Understanding the dynamics of gasification in a canonical configuration is essential for reactor design and the counter-current flame propagation mode in a packed bed offers one such with the following advantages - (1) fuel flux, as a function of superficial velocity exhibits universal characteristics with distinct regimes (gasification and combustion), (2) tar fraction in product gases under counter-current configuration is much less compared to co-current (updraft) systems and hence a preferred configuration for downdraft gasifiers, small (cooking) and medium scale (industrial heating) systems, (3) flame propagation in these practical configurations is analogous to packed bed systems with a coordinate frame fixed to the unburnt fuel, and (4) single particle models developed using packed bed systems can be extended to fluidized bed configurations as well. A 108 mm dia, 500 mm long counter-current packed reactor is operational in our lab; it is instrumented to measure flame propagation rate, fuel consumption rate and exit gas composition (using both NDIR based gas analyzer and a GC). The reactor is currently being used to measure the 'net-CO2 and steam' conversion potential of biomass.

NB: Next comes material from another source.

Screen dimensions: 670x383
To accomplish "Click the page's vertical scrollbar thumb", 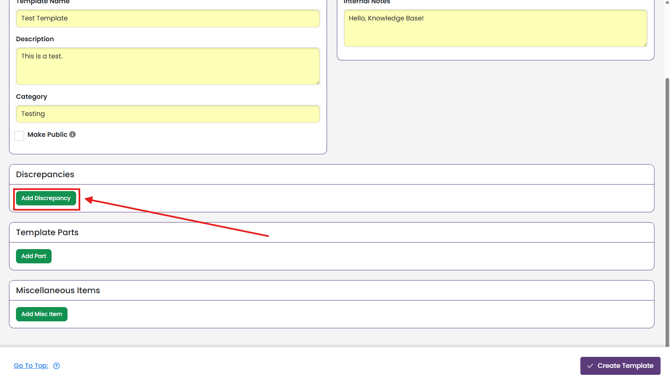I will coord(667,212).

Lab-scale counter-current biomass packed bed reactor

Faculty incharge:

S. Varunkumar

High ash content and low fusion temperature are the major bottlenecks in combustion and gasification of Indian coals. Inspired by the MILD combustion systems used for gaseous fuels, a reactor has been designed and developed in our lab for combustion and gasification of Indian coals. This configuration offers the following advantages - (1) stable primary flame even with low grade coal, (2) near homogeneous temperature distribution, and (3) modularity and easy scale up. The near homogeneous temperature distribution is achieved by creating an intense recirculation zone, like in MILD systems, using asymmetrical high speed secondary jets. The primary axial air carries the coal into the reactor. The reactor temperature can always be maintained lower than the fusion temperature by varying the ratio of primary to secondary air. Auxiliary systems are available for crushing, seiving and feeding of coal.

MILD inspired coal combustion/gasification burner

Faculty incharge:

S Varunkumar

Non-premixed flame established in the boundary layer of oxidizer flow past a porous cyclinder issuing fuel is commonly used for characterizing extinction. This configuration is known as the Tsuji burner. It was used extensively by Tsuji and co-workers from 1960 till 1980 to study extinction of non-premixed flames. Opposed jet configuration became the preferred choice after this point and extensive studies have been performed over the last four decades covering a wide range of fuel-oxidizer combinations. The principal reason for this transition is likely to be the dependence of measured extinction strain rate values on the diameter of the porous cylinder; that the flow is not strictly 1D in Tsuji type burner leading to flame curvature effects at smaller diameters and associated 2D effects on the measured extinction strain rates are the possible causes for this. Unlike this, the flames in opposed jet configuration are flat. But even here, the measured extinction strain rate is a function of nozzle separation distance. Preliminary 2D CFD simulations for opposed jet configuration have shown that there exist a nozzle separation distance L* where the extinction occurs at the same value of a_g for 1D and 2D computations. Therefore, experimental determination of a_g for validation of kinetic mechanisms using 1D framework requires a prior estimate of L* and hence inputs from 2D CFD and experimental results for the range of L. In the light of this, there is a possibility of using the much simpler Tsuji configuration for experimentally determining a_g, which can later be used for optimization of kinetic mechanisms using a combination of 1D and 2D numerical simulations. With this principal aim, a Tsuji burner has been developed in our lab; it is designed to accomodate different burner diameters ranging from 5 to 50 mm and is currently being used to study extinction characteristics of different gaseous fuels and its geometric dependence.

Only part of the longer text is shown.